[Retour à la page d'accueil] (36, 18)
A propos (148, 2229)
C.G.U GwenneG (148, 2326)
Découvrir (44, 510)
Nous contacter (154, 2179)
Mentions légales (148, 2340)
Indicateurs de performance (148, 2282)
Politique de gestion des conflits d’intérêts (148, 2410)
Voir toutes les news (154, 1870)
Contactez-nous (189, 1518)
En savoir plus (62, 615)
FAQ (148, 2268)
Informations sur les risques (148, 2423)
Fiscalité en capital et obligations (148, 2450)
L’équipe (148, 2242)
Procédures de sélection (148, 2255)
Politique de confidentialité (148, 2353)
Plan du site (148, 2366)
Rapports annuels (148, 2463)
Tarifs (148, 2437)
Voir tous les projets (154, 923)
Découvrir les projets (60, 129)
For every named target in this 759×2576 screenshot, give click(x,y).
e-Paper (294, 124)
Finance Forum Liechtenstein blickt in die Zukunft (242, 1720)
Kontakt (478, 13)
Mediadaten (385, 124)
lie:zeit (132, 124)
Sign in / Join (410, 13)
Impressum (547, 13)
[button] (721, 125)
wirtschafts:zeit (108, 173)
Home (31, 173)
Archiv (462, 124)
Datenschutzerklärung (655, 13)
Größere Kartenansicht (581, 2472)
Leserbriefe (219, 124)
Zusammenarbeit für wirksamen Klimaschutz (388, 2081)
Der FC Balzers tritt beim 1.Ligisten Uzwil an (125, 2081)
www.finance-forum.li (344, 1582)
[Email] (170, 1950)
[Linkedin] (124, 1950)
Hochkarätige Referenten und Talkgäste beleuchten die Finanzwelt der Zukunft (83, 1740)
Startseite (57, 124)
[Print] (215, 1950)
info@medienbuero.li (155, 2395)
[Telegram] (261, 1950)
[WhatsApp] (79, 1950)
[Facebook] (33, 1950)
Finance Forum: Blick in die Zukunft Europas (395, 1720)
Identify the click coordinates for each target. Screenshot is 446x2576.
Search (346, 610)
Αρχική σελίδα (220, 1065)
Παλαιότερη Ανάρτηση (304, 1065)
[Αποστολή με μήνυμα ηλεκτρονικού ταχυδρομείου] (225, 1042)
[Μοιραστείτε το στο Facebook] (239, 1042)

○ ○ ○ ○ ○

**Prompt**
Starting at the line above that holds "Politique de gestion" and ending at the line that holds "Mediadaten (385, 124)", transcribe each line exactly and include no other lines.

**Result for this task**
Politique de gestion des conflits d’intérêts (148, 2410)
Voir toutes les news (154, 1870)
Contactez-nous (189, 1518)
En savoir plus (62, 615)
FAQ (148, 2268)
Informations sur les risques (148, 2423)
Fiscalité en capital et obligations (148, 2450)
L’équipe (148, 2242)
Procédures de sélection (148, 2255)
Politique de confidentialité (148, 2353)
Plan du site (148, 2366)
Rapports annuels (148, 2463)
Tarifs (148, 2437)
Voir tous les projets (154, 923)
Découvrir les projets (60, 129)
For every named target in this 759×2576 screenshot, give click(x,y).
e-Paper (294, 124)
Finance Forum Liechtenstein blickt in die Zukunft (242, 1720)
Kontakt (478, 13)
Mediadaten (385, 124)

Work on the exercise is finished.